Mesenchymal stem cells provide protection of cardiac ventricular myocytes by paracrine mechanism

Although human mesenchymal stem cells (hMSCs) are being used clinically to treat heart disease, their mechanism of cardiac repair is uncertain. This study explores the notion that hMSCs provide benefit to cardiac myocytes themselves. Cultured neonatal mouse cardiac myocytes (nMCM) were treated with bacterial endotoxin, LPS, and the proinflammatory cytokine, IL‐1β to induce cardiac stress. In fluo‐3 loaded nMCMs chaotic intracellular Ca 2+ signaling was seen following treatments with these agents. Normal Ca 2+ signaling was preserved when hMSCs were cocultured in transwell dishes for 24 hr, illuminating a paracrine mechanism in this protective effect.

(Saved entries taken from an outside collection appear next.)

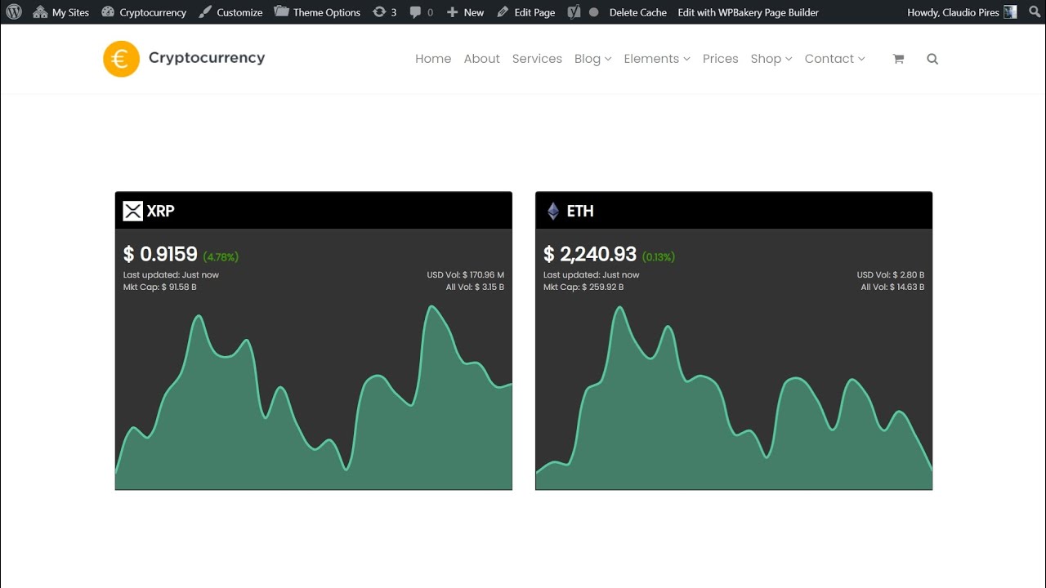The image size is (1046, 588).
Task: Open the shopping cart icon
Action: (x=898, y=59)
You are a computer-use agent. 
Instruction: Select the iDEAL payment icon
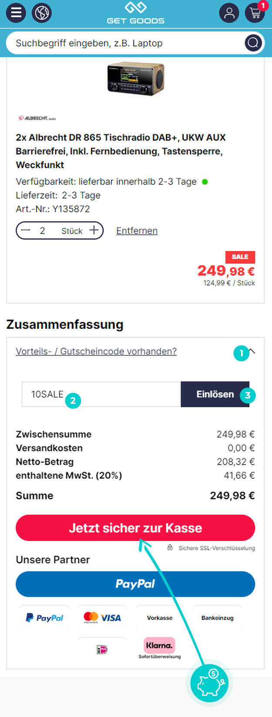(x=102, y=649)
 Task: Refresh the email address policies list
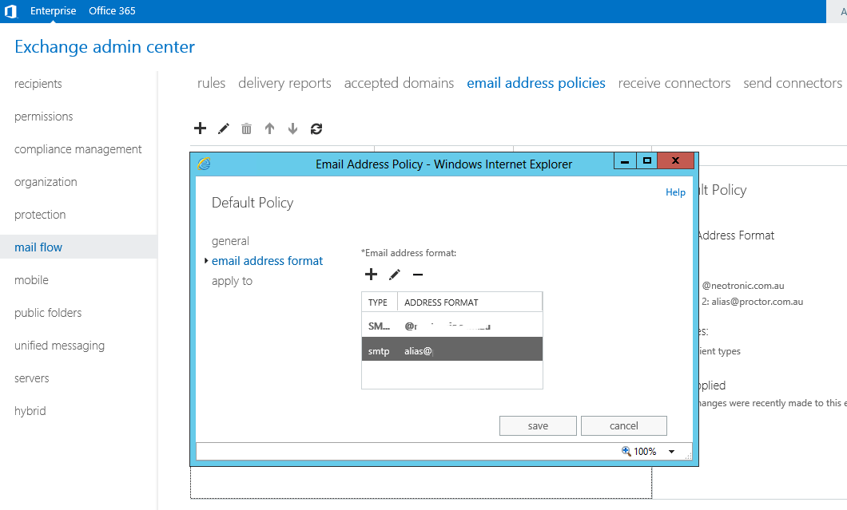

In addition, a 3 hr treatment of stressed nMCMs with conditioned hMSC media reversed the damage evoked by 24 hr treatments with either LPS or IL‐1β. Neutralizing antibody experiments were performed to identify potential mediators of this stress pathway. These studies reveal that IL‐18, and not TNF‐α, is a mediator of dysfunction caused by LPS and IL‐1β. We conclude that hMSCs are able to protect and repair MCMs via a soluble factor that acts by reprogramming of a cardiac signaling cascade involving IL‐18. Future studies will identify these soluble factors that underlie this protective mechanism. These new data provide a better understanding of the therapeutic benefits hMSCs in diseased heart. This work was funded by a grant from the Maryland Stem Cell Research Fund.